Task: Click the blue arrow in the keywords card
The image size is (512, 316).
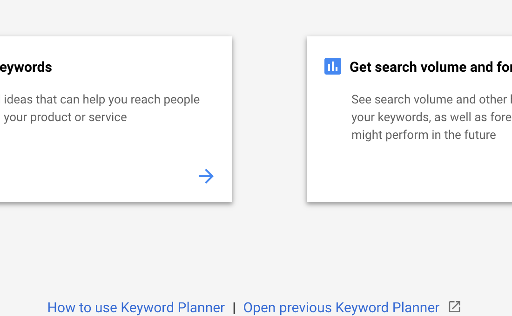Action: coord(206,176)
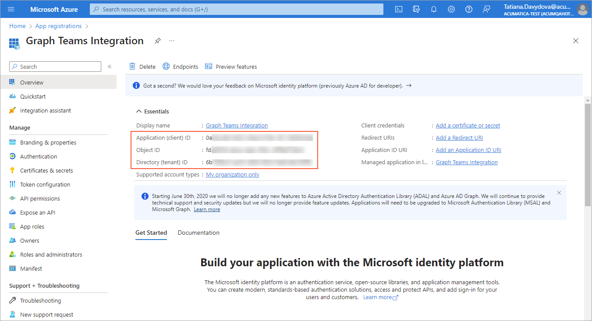The image size is (592, 321).
Task: Open portal settings gear icon
Action: pyautogui.click(x=451, y=9)
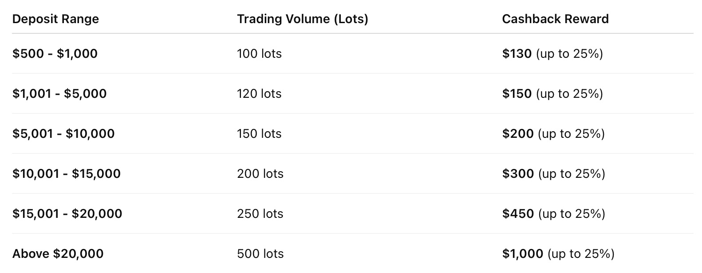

What this task involves
Write out all the material above exactly, with no image carried over.

Output of the task
Task: Click the blue arrow in the keywords card
The image size is (512, 316).
Action: coord(206,176)
The image size is (592, 321).
Task: Open portal settings gear icon
Action: pyautogui.click(x=451, y=9)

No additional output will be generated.